Like the previous three series, all of the episodes are bound together in a loose story arc. In previous series, the story arcs were in the form of an arc word, such as Bad Wolf, Torchwood, or Mr Saxon, but the arc for the fourth series is cumulative: Doctor Who Magazines preview of "Partners in Crime" described the arc as "an element from every episode–whether it's a person, a phrase, a question, a planet, or a mystery –builds up to the grand finale". Multiple mentions were made about the bees disappearing from planet Earth and stories driven by a missing or lost planet. Executive producer Russell T Davies stated in the same feature that the series' finale had been planned for three years previous to its airdate. The regular series focuses heavily on Donna: David Tennant stated that the "whole thirteen weeks is Donna's story ... why she's with the Doctor again is the subtext", and producer Phil Collinson cited Donna as a "fresh dynamic" for the fourth series.

Writing
Doctor Who Magazine gradually revealed writers for the series alongside episode announcements. First-time writers for the programme included James Moran, co-writer of the 2006 horror film Severance, and Keith Temple, who had written episodes of Byker Grove and Casualty. Previous writers Gareth Roberts, Stephen Greenhorn, Helen Raynor and Steven Moffat all contributed to the series, with Russell T Davies continuing to act as head writer and executive producer. Tom MacRae had written an episode for this series, entitled "Century House", but this was replaced after Russell T Davies decided that it was too close in tone to Gareth Roberts' "The Unicorn and the Wasp". Amanda Coe was also due to write an episode, but it fell through due to undisclosed reasons. This was Phil Collinson's last series as producer, as well as Russell T Davies and Julie Gardner's last full series as executive producers, all having worked on the programme since its return. Susie Liggat produced five episodes (blocks 2, 5 and 7), as she did in series 3 with "Human Nature" / "The Family of Blood".

Music
Murray Gold returned to compose the soundtrack to Series 4, with Ben Foster orchestrating.

Filming
Doctor Who had been recommissioned for a fourth series in March 2007, shortly before the broadcast of the third series. The production schedule called for 15 full episodes to be produced, rather than the usual 14, due to the announcement that the next full series of Doctor Who would not air until 2010. This schedule meant that the programme would be unable to enter production during the second half of 2008. The 15 episodes consisted of 13 regular episodes and the 2007 and 2008 Christmas specials. Recording for the 2007 Christmas special began on 9 July 2007, with production on the series itself beginning on 8 August 2007 and concluding on 29 March 2008. The tenth production block – consisting of 2008 Christmas special "The Next Doctor" and the BBC Proms "cutaway" scene "Music of the Spheres" — completed recording on 3 May.
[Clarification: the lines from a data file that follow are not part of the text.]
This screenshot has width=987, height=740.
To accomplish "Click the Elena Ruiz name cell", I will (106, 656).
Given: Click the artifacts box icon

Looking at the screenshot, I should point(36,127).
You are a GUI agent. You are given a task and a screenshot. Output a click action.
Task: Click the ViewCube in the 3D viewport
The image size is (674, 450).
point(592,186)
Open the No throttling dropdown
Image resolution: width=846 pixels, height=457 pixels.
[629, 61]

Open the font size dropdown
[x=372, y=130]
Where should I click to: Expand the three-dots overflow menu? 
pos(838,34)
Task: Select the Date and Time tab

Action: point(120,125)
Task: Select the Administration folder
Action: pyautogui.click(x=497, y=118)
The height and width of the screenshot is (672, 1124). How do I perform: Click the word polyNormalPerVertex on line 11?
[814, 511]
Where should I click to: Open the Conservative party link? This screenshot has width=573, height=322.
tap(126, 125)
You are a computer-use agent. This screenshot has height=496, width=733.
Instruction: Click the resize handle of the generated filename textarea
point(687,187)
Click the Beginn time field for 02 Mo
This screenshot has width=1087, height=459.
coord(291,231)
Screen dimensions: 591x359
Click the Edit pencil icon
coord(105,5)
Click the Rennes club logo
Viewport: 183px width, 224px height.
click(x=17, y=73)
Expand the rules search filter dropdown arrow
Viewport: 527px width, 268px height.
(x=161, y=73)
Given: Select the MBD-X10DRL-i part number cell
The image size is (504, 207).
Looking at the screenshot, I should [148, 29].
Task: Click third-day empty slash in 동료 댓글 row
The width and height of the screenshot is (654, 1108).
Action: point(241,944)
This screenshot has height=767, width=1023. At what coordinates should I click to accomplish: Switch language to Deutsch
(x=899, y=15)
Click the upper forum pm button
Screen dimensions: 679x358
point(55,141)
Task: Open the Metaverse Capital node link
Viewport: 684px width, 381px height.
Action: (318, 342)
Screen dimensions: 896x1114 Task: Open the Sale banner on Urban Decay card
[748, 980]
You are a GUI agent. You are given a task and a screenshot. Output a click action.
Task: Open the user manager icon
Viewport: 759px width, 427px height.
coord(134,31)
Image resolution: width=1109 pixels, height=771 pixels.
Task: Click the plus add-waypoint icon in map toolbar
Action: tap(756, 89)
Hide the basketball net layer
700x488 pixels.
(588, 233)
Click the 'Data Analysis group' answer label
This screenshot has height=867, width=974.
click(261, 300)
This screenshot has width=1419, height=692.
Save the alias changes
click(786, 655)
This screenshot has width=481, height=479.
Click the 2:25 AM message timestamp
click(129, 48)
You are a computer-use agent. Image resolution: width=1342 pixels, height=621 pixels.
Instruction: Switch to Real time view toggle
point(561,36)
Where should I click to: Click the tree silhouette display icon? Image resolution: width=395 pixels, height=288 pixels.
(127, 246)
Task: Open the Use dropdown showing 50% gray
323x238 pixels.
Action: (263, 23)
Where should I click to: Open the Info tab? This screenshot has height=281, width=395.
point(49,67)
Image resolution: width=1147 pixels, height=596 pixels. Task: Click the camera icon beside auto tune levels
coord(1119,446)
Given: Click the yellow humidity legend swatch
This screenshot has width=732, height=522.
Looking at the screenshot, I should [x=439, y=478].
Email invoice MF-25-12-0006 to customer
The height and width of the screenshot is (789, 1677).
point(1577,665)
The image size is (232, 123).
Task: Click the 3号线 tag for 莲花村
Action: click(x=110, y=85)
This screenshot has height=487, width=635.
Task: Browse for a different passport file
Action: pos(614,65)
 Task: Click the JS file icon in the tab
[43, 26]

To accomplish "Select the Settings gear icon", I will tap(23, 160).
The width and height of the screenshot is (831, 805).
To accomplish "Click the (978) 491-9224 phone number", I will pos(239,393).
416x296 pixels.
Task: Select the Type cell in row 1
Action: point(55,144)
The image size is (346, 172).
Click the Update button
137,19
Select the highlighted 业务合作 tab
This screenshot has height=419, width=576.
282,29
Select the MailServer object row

Production blocks were arranged as follows:

Release

Promotion
On 1 February 2008, the BBC announced that, in a partnership with Carlton Screen Advertising, a 90-second film trailer of the fourth series would be shown in cinemas across Britain "before the most anticipated new releases". The trailer was aired on British television on 22 March 2008. As with the third series and every series subsequently, the stars of the programme and production crew attended a premiere in central London where the first two episodes of the series were screened.

Broadcast
The fourth series premiered on 5 April 2008 with "Partners in Crime", and concluded after 13 episodes on 5 July 2008 with "Journey's End". Doctor Who Confidential also aired alongside each episode of the series, continuing on from the previous series.

Home media

DVD and Blu-ray releases

UMD releases

In print

Reception

Critical reception
The fourth series received positive reviews from critics. The series is considered among critics as one of the greatest of the revived era of the programme, as the series saw the revived era at its peak in popularity. The series finale "The Stolen Earth" / "Journey's End" received an Appreciation Index score of 91, the highest ever for an episode of Doctor Who and one of the highest ever given to a television programme. A poll conducted by Radio Times in 2015 found that readers voted the fourth series finale as the greatest finale of the programme.

Ben Rawson-Jones of Digital Spy gave the series four out of five stars, stating that "a winning mixture of elation and poignancy ensured that the season achieved a great tonal balance where neither light nor dark was allowed to fully overwhelm the other". He praised Tate's performance, by saying of the series that "at the core was Catherine Tate's excellent performance as Donna Noble, a refreshing contrast to the effervescent spirits of Rose and Martha". He also praised the tone of the series, stating that "Russell T. Davies deserves great praise for assembling such a diverse range of stories". However, Rawson-Jones was critical of certain monsters lacking "menace"; he named the Sontarans as an example and stated that the execution of UNIT "was a genuine letdown".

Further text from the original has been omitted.